Below are entries. Pull out all lines containing "agent".
──────── MATERIAL FOR THIS TASK ────────
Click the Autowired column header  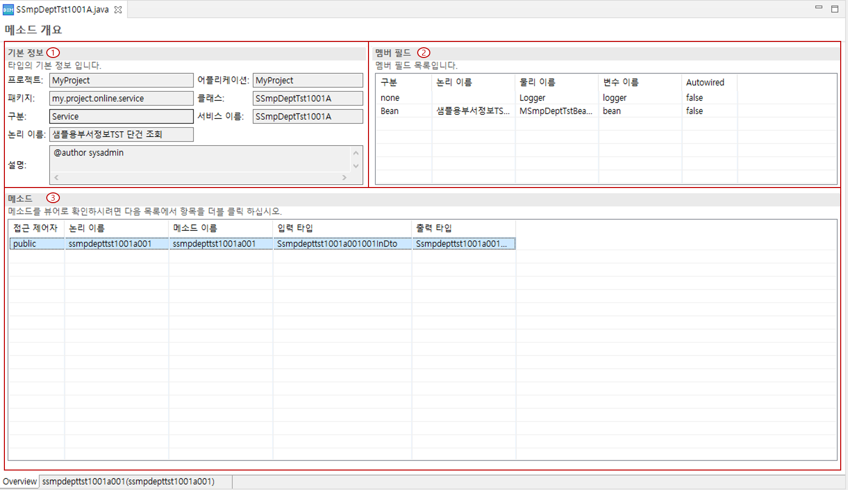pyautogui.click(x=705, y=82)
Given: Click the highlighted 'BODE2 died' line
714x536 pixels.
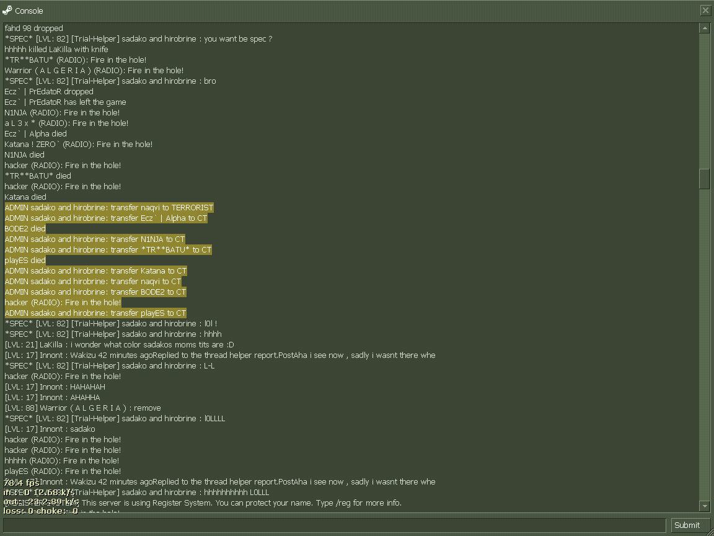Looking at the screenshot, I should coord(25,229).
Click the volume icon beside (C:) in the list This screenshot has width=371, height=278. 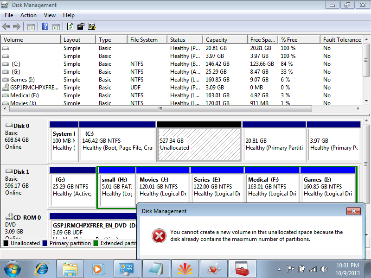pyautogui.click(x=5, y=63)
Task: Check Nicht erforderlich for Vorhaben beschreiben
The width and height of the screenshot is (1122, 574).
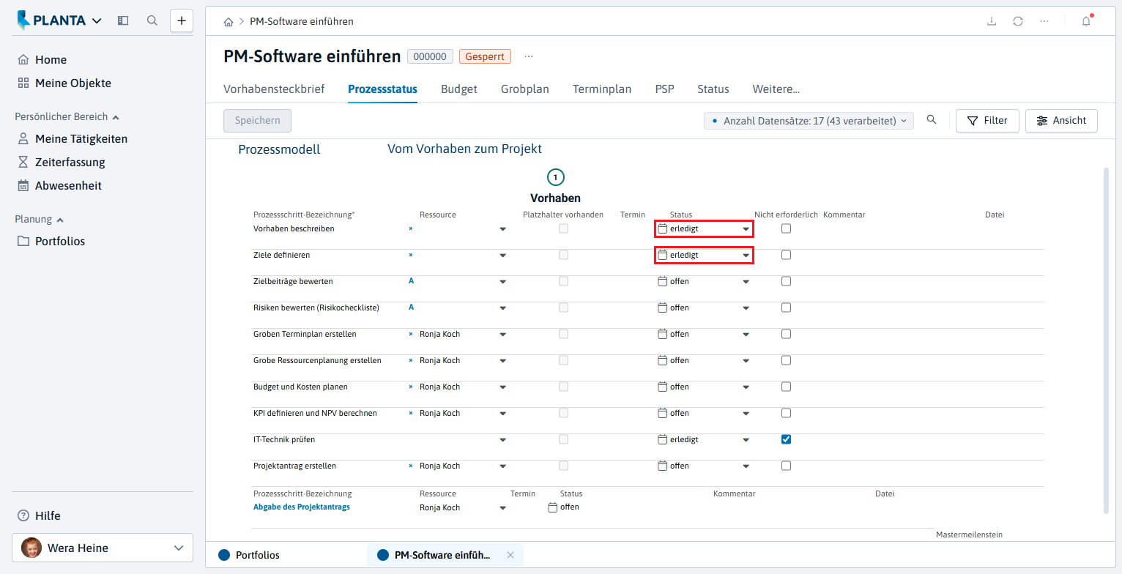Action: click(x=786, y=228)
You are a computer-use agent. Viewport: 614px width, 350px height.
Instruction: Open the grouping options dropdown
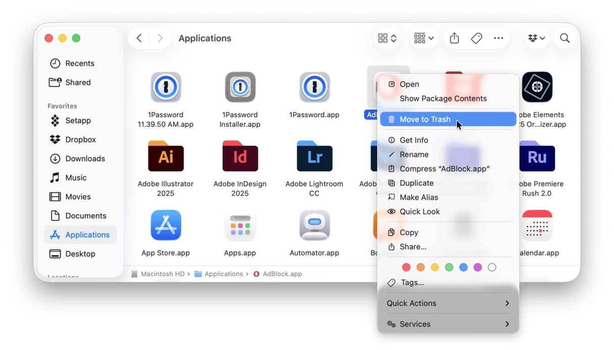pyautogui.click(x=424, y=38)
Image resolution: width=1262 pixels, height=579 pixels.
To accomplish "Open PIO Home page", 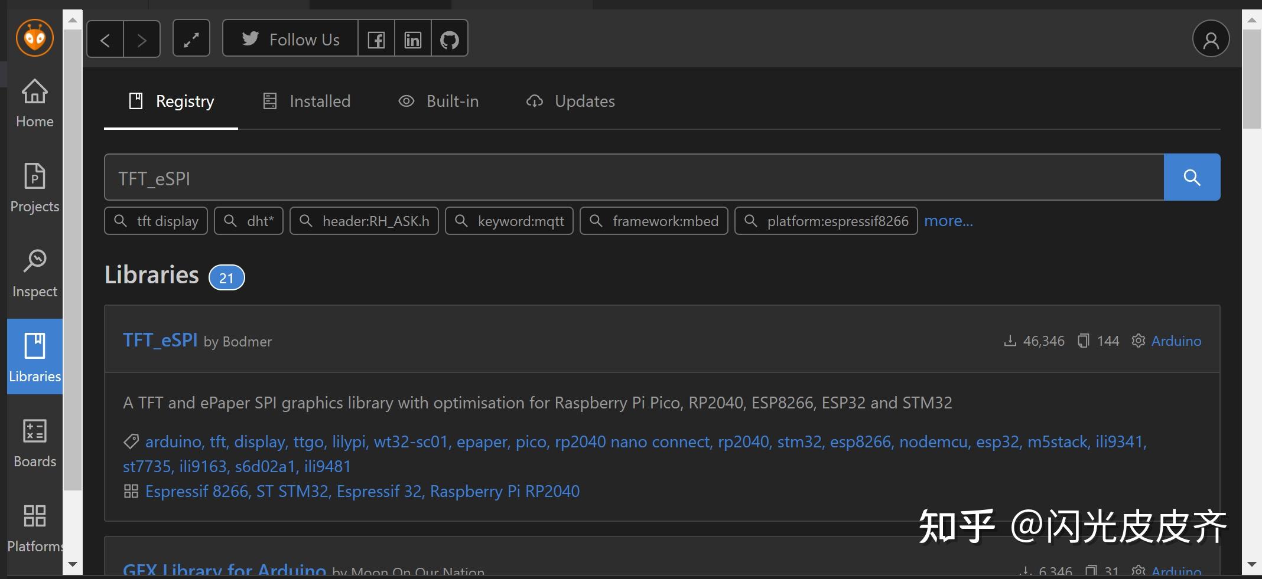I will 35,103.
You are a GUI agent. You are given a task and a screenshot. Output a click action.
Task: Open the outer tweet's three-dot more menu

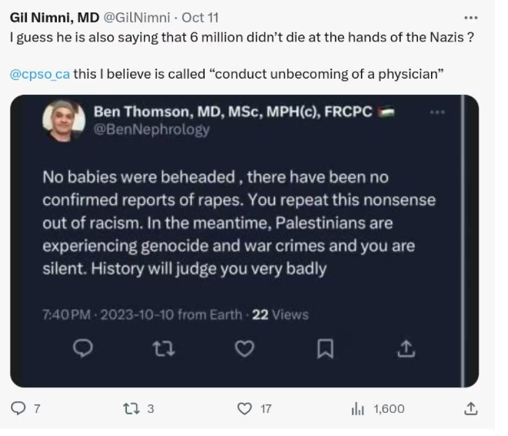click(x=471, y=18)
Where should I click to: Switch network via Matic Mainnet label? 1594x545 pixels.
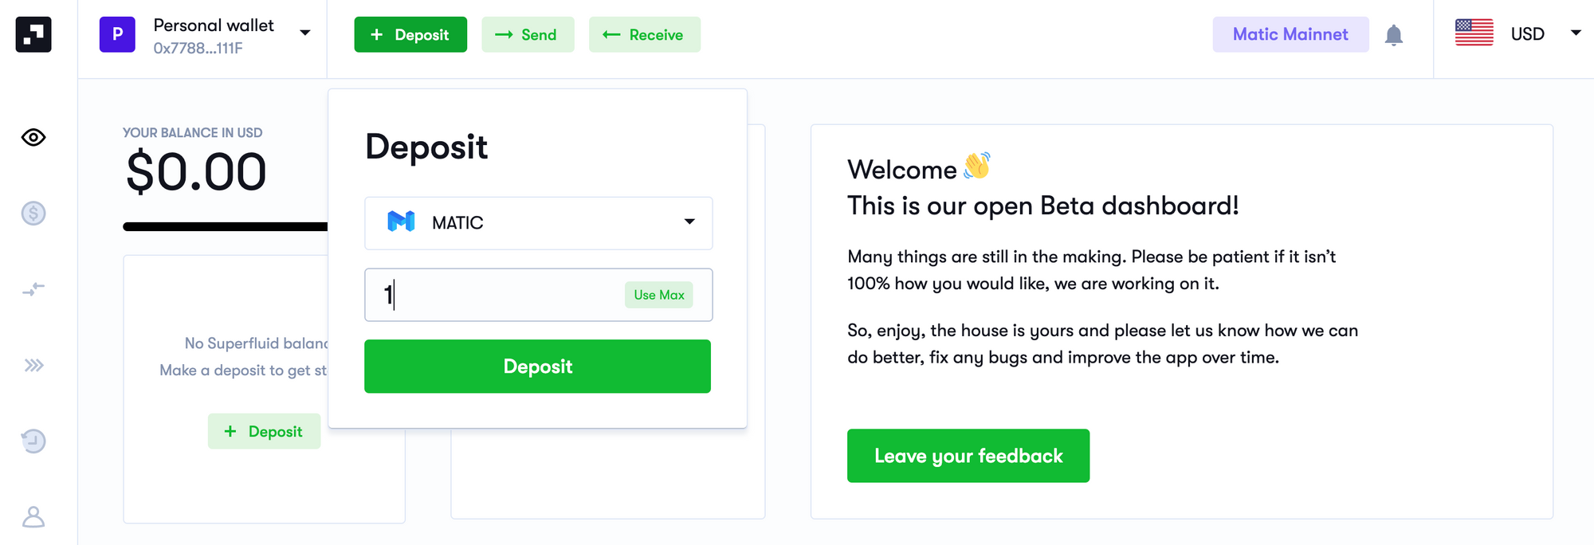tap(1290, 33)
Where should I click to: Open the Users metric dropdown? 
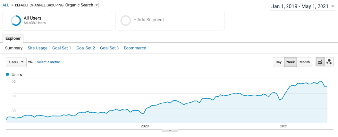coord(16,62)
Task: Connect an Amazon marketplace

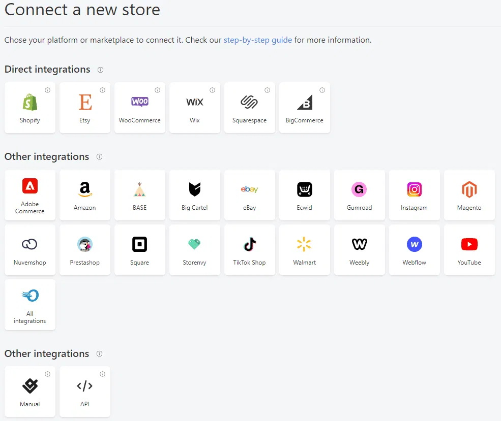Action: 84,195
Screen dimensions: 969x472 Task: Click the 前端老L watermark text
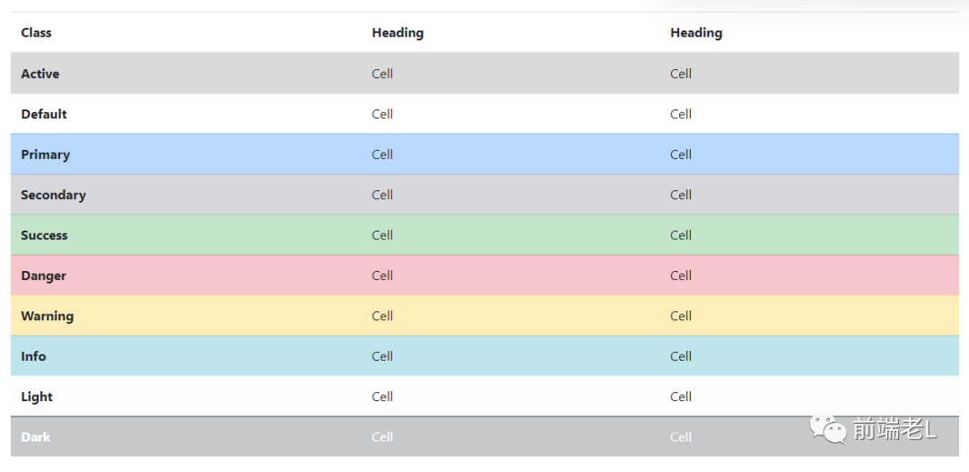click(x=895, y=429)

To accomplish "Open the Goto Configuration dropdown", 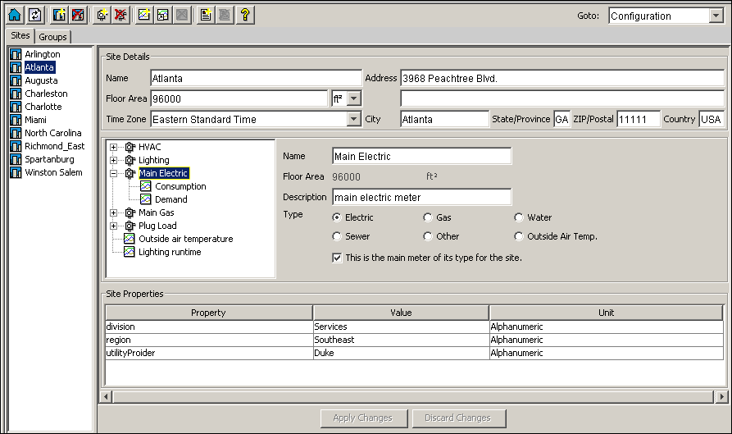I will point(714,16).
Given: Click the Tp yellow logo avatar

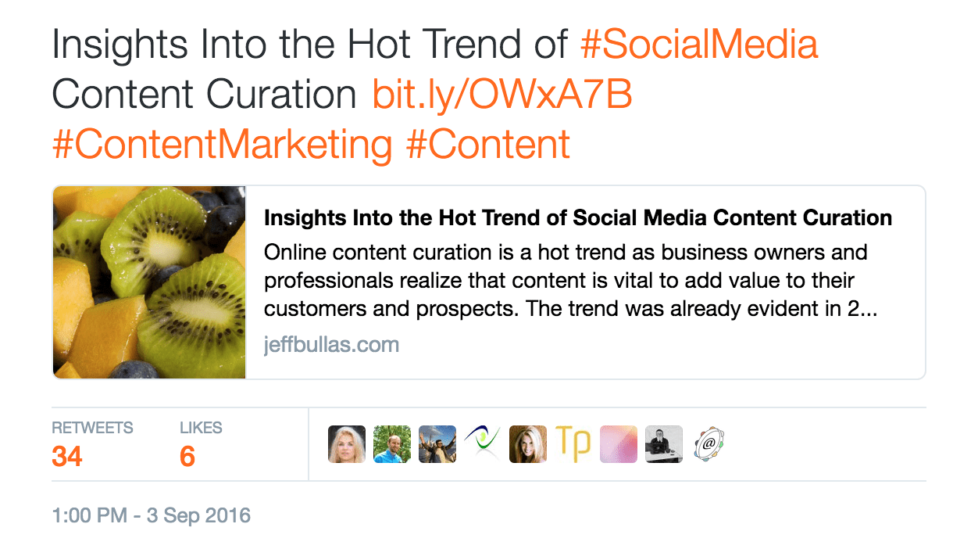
────────
#### EXPECTED OUTPUT
You are a computer-use agent. Viewport: 614px width, 350px height.
You are a GUI agent. You are given a task and a screenshot. Output a click action.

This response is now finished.